Baron and soldier from Hungary

Baron István Dobó de Ruszka (c. 1502 - Szerednye (today, Середнє (Szerednye / Serednie, Ukraine), mid-June 1572) was a Hungarian soldier, best known as the successful defender of Eger against the Ottomans in 1552. Dobó was a member of the Hungarian land-owning nobility, with holdings in northern Hungary. In the dynastic succession struggles after the Battle of Mohács in 1526, Dobó was consistently on the side of the Habsburg King Ferdinand I rather than that of John Zápolya.

==Life==
Dobó was the son of Domonkos (Dominic) Dobó, who married Zsófia (Sophie) Cékei in 1498. There were six children from the marriage: Ferenc, László, István, Domokos, Anna and Katalin. István Dobó married his wife Sára Sulyok on 17 October 1550. They had three children: Ferenc, Damján and Krisztina.

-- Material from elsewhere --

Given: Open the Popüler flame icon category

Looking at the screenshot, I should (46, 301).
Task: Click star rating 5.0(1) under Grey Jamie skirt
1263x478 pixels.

Dobó became the commander of Eger Castle in 1549. He became famous as a result of his successful defence of the castle during the 1552 Siege of Eger, in which 2,100 defenders were able to withstand the onslaught of 40,000 Ottoman soldiers. This event was celebrated in Géza Gárdonyi's classic novel "Egri Csillagok" (Eclipse of the Crescent Moon). As a reward, Ferdinand donated to Dobó the ownership of the Transylvanian castles of Déva (now Deva, Romania) and Szamosújvár (now Gherla, Romania). Dobó was also appointed as voivod (viceroy) of Transylvania in 1553. When Transylvania was separated from Hungary in 1556, Dobó was given ownership of the castle of Léva (now: Levice, Slovakia) in compensation.

Accused of treason against the King, Dobó spent several years imprisoned in the castle of Pozsony (now Bratislava, Slovakia). His health was seriously impaired by his imprisonment, and he died in his home soon after his release from captivity.